Террористический рессентммент

We use cookies. Read the Privacy and Cookie Policy

Террористический рессентммент

«Второе пришествие» Йейтса, как кажется, прекрасно описывает наши нынешние трудности: «У добрых сила правоты иссякла, А злые будто бы остервенились». Это прекрасное описание нынешнего раскола между анемичными либералами и возбужденными фундаменталистами. «Добрые» больше не в состоянии ничего сделать, а «злые» охвачены расистским, религиозным и сексистским фанатизмом.

Но действительно ли террористы-фундаменталисты, христианские или мусульманские, являются фундаменталистами в собственном смысле слова? Действительно ли они верят? У них отсутствует черта, по которой легко опознаются все подлинные фундаменталисты от тибетских буддистов до американских амишей, а именно — отсутствие рессентимента и зависти, глубокое безразличие к образу жизни неверующих. Если сегодняшние так называемые фундаменталисты действительно верят, что они нашли свой путь к Истине, почему они должны видеть угрозу со стороны неверующих, почему они должны завидовать им? Если буддист встретит западного гедониста, вряд ли он станет осуждать его. Он только доброжелательно заметит, что стремление гедониста к счастью саморазрушительно. В отличие от настоящих фундаменталистов террористы-псевдофундаменталисты глубоко озабочены, заинтригованы и зачарованы греховной жизнью неверующих. Чувствуется, что в борьбе с греховным другим они борются со своими собственными соблазнами. Именно поэтому так называемые христианские или мусульманские фундаменталисты позорят подлинный фундаментализм.

Однако остервенение толпы лишено искренней уверенности в своей правоте. В глубине души террористическим фундаменталистам недостает искренней убежденности — и вспышки насилия служат наглядным тому подтверждением. Насколько хрупкой должна быть вера мусульманина, если он считает, что глупая карикатура в датской малотиражной газете представляет для нее угрозу? Фундаменталистский исламский террор не основывается на убежденности террористов в собственном превосходстве и их желании оградить свою культурно-религиозную идентичность от наступления глобальной потребительской цивилизации. Проблема фундаменталистов не в том, что мы считаем их хуже себя, а скорее в том, что они сами втайне считают себя хуже нас. Именно поэтому наши снисходительные политкорректные заверения, что мы не считаем, что они хуже нас, только вызывают у них еще большую ярость и подпитывают их рессентимент.
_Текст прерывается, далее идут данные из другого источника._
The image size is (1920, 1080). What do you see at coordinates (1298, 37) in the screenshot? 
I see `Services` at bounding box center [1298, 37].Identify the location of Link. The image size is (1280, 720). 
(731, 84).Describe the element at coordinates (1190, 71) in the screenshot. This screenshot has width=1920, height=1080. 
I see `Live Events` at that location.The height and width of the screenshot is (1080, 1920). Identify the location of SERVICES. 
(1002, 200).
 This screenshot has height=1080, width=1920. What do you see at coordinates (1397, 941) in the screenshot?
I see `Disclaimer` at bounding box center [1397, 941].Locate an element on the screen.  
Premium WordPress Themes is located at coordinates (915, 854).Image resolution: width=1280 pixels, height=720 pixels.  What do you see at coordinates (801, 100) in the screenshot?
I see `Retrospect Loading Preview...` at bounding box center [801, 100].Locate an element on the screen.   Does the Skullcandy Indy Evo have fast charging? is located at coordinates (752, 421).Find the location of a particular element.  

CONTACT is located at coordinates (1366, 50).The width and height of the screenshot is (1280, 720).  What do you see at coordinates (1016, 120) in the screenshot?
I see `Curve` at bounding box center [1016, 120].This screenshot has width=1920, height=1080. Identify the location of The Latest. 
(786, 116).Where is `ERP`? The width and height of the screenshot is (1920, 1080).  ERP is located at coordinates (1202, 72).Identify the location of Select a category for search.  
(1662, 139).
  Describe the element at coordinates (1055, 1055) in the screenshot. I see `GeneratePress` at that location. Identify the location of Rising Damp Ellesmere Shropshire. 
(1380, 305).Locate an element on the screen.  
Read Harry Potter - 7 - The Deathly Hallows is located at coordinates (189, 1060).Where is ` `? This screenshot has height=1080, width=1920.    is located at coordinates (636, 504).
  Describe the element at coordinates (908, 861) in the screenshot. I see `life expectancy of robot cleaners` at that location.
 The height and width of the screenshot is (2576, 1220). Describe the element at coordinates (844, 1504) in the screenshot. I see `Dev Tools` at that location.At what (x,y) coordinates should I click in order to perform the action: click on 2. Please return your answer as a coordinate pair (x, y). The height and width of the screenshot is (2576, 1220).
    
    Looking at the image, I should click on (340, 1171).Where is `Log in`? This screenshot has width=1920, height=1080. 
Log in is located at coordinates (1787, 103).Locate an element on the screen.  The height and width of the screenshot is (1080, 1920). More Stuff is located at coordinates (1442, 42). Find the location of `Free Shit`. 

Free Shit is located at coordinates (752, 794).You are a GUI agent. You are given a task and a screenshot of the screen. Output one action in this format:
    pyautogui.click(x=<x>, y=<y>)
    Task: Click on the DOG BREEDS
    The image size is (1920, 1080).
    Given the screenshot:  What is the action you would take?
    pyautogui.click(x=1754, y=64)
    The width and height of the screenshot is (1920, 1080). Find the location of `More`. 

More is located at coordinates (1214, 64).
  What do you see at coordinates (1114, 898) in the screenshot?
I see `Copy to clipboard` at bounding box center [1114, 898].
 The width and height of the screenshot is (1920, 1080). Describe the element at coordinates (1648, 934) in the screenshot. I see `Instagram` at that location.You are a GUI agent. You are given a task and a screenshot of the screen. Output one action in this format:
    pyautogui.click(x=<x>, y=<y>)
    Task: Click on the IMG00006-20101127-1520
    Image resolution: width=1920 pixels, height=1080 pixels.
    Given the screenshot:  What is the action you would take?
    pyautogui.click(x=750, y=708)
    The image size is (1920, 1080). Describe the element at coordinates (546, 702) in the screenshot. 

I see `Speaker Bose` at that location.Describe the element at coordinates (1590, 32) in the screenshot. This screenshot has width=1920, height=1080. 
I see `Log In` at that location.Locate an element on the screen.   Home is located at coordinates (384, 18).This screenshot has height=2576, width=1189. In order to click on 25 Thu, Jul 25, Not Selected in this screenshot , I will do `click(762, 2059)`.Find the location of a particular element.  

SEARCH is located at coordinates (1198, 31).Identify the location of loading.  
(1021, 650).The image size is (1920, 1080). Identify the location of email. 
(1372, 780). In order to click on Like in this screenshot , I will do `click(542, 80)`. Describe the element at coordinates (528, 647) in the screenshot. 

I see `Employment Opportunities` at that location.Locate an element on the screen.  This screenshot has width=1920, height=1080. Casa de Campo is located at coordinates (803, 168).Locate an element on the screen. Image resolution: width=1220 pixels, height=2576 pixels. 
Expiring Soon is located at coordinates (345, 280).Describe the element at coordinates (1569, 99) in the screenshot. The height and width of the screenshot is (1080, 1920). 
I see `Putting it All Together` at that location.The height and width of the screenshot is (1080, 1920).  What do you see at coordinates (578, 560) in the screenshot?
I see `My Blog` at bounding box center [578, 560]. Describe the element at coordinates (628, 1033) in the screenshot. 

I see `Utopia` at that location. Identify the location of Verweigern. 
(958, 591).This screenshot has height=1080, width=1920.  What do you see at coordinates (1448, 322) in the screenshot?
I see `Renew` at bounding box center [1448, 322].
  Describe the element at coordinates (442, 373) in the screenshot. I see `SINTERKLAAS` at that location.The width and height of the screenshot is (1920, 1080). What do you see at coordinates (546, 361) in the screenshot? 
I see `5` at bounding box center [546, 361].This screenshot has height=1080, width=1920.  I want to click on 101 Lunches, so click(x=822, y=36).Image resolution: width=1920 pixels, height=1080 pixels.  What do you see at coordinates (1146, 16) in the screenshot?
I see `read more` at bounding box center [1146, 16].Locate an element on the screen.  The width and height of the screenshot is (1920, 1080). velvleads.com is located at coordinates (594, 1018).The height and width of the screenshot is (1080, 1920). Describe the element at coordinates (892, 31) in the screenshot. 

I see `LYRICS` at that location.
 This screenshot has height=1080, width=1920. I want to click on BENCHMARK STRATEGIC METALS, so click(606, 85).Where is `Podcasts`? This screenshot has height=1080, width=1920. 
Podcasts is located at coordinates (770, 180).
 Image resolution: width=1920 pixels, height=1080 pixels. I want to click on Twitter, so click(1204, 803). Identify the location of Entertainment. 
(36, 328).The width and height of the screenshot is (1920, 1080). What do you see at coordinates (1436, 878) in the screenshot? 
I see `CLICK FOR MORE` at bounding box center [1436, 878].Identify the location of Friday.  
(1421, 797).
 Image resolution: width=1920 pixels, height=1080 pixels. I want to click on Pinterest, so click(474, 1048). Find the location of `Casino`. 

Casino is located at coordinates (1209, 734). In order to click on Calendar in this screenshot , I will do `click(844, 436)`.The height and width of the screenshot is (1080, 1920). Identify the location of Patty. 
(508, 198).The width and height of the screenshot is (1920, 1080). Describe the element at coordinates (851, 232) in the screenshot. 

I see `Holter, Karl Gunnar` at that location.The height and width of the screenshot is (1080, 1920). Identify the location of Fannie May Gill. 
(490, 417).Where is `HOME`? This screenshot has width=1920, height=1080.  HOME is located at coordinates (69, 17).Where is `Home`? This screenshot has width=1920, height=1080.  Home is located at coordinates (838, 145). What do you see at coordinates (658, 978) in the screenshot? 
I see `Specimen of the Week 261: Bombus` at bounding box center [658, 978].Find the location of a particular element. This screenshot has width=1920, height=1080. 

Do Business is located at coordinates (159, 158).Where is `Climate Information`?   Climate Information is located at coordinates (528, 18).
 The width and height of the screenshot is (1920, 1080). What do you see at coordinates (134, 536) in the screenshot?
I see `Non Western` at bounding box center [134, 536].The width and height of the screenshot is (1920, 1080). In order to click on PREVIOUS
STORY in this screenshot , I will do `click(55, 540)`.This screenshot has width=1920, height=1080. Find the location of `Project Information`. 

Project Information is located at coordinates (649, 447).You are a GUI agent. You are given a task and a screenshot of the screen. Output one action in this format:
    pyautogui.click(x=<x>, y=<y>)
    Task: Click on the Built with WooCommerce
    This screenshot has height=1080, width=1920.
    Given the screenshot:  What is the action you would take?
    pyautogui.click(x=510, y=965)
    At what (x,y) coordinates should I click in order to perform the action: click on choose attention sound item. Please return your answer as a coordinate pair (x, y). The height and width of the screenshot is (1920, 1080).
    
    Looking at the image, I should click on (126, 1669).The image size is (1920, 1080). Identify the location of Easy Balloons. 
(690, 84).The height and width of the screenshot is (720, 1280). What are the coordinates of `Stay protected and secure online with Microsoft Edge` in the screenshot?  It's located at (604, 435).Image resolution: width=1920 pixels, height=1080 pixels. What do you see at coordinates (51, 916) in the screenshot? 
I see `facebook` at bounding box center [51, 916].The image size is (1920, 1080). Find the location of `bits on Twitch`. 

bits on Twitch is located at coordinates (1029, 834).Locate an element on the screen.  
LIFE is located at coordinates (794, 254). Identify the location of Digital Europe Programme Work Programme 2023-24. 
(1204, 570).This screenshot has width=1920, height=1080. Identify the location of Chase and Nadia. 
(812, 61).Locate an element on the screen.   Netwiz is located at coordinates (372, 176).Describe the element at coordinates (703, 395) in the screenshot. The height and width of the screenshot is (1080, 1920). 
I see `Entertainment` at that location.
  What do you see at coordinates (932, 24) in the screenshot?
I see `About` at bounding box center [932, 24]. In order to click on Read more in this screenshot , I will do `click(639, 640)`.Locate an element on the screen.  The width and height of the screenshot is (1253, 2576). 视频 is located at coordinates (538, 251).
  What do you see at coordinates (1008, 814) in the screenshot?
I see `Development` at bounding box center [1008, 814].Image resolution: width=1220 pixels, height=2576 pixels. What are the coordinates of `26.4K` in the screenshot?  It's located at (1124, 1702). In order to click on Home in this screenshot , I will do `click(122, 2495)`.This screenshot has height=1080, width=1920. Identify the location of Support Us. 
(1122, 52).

Проблема не в культурном различии (их попытках сохранить свою идентичность), а совсем наоборот — в том, что фундаменталисты уже похожи на нас, что они в глубине души уже усвоили наши стандарты и оценивают себя по ним. (То же можно сказать и о Далай-ламе, который оправдывает тибетский буддизм при помощи западной риторики стремления к счастью и избегания страданий.) Парадоксальным образом фундаменталистам недостает именно подлинно «расистской» убежденности в собственном превосходстве.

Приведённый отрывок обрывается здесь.